Should You Invest In Index Funds?Investment | September 7, 2009 at 4:40 am
Index funds seem to be quite a good investment option for you these days especially while you’re nursing the financial wounds that the recession has made on you. They are low-cost investments and involve low market risks. Though they don’t give you whooping returns, over a period of time they grow steadily to give you good returns. This is the reason many retirement accounts are replete with index funds.
SmartMoney.com has listed out 10 of the most competitive index funding opportunities based on their asset bases and inputs from financial advisors. The list is topped by Powershares QQQ with a YTD return of 35.6 %. Schwab Fundamental US Large Company stands 2nd in the list with a YTD return of 34.9 % followed by Rydex Equal Weight S&P with a YTD of 30.4 %. RevenueShare Large Cap, Vanguard Total Stock Market, iShares Russel 1000, Vanguard 500, iShares S&P small Cap 600, SPDR Dow Diamonds, and Wisdom Treee Total Dividend are the next seven on the list that offer a YTD from 10-19 %. While you consider investing in one of these index funds, I’d like to remind you of the advantages and disadvantages of investing in index funds in general so that you are better equipped with your judgmental resources to decide upon whether you’d like to make investments in these slow moving funds.

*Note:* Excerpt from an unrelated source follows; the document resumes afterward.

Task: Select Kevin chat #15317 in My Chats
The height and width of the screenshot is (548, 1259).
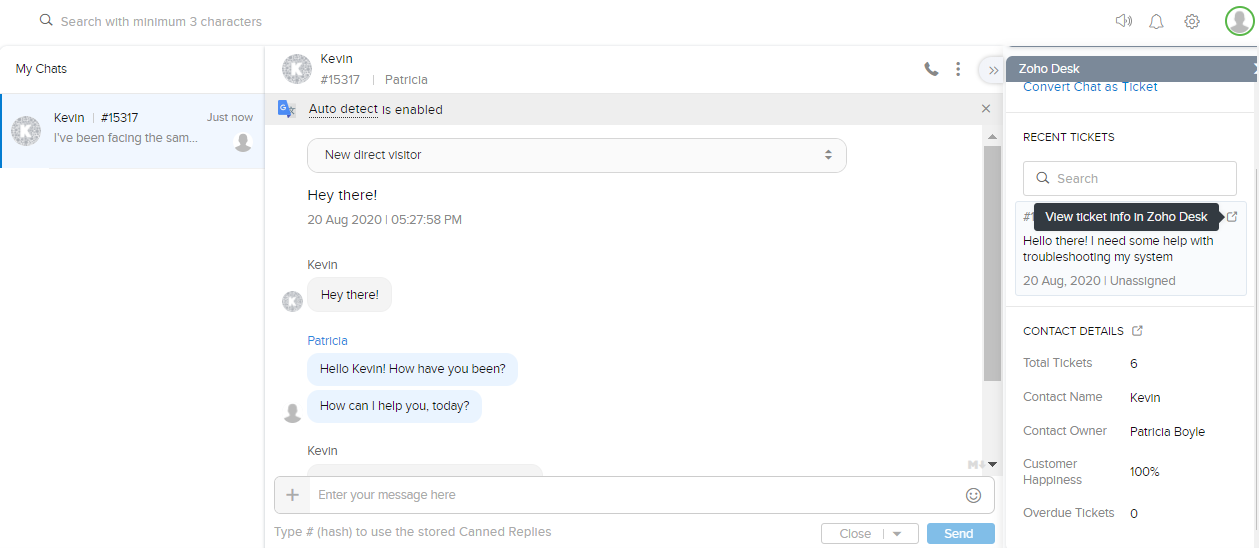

Why You Should Buy Index Funds?
- You get the cream of mutual funds- By investing in index funds you get all the benefits of mutual funds. You’re not buying stocks from only one company, but from a lot of other companies. The index fund has a far reach. When you are buying from an index you’re buying more a lot of stocks and not merely a small umber of stocks. There are index funds that track more than 28 different indexes for stocks and that’s quite a big number. Some allow even more.
- Don’t have to keep a track of individual stocks – An advantage of buying indexed funds is that you don’t’ have to keep track of stocks of individual companies as in the case of mutual funds where you need to actively keep a track of the stocks of individual companies. You must be already acquainted with the S&P funds. They own 500 stocks.
- The index funds manager can avoid the pain of buying and selling individual stocks- The index funds manager is also a happy person at the end of the day as he has less work to do on this account. As in the case of mutual funds, he does not have to track stocks for individual companies.
- Lesser infrastructure and human resources required – for tracking your indexed funds you don’t need the services of a financial analyst or a computer software, as in the caser of mutual funds where the analyst needs to check up from time to time the status of a stock for buying or selling. This saves upon the expenditure involved in the maintenance of the infrastructure and human resources.
- Indexed funds are better performers than active funds- With volatile market conditions, active funds are always on turbulent waters due to which their values keep fluctuating very often in a short period of time. Indexed funds on the other hand, being relatively static are immune to such turbulence unless it happens for quite a long period of time. Last year has a lot of mutual fund flops. More than 85 % of mutual funds didn’t meet up with the S& P goals.
Why you should not buy Index Funds?
- Expensive stocks- When you buy an index fund, you are buying from a range of companies. The index operators always purchase expensive stocks. In fact they purchase stocks from a group of big companies which are based on market capitalization. The index stock buyers, rather, make it a point to purchase stocks from only those firms that have stocks that have shown good share price profits. By purchasing from such indices you are paying more for such stocks. As advised by analyst Rob Arnott, you should purchase those indices that are not market capitalized as they perform better than the market capitalized ones by about 2 %. According to Arnott, you should invest in indices that are based on P/E, price sales etc. that are not based on market capitalization but on more fundamental factors.
- Stocks only from within index range – though index funds track a range of funds and not individual as in the case of mutual funds, mutual funds have the advantage of tracking the stocks of companies that are outside the range of the index funds. In the case of indexed funds you’ll only get to purchase the stocks of only those companies that are listed with the index. Companies that are outside the index cannot be availed of even if they show good performance. This advantage lies with mutual funds which have the advantage of buying shares of companies that are beyond the list.
Index funds have their own advantages and disadvantages, but from the SmartMoney. Com report you can see that purchasing index funds in the present is one big lucrative business investment that you should not miss out upon.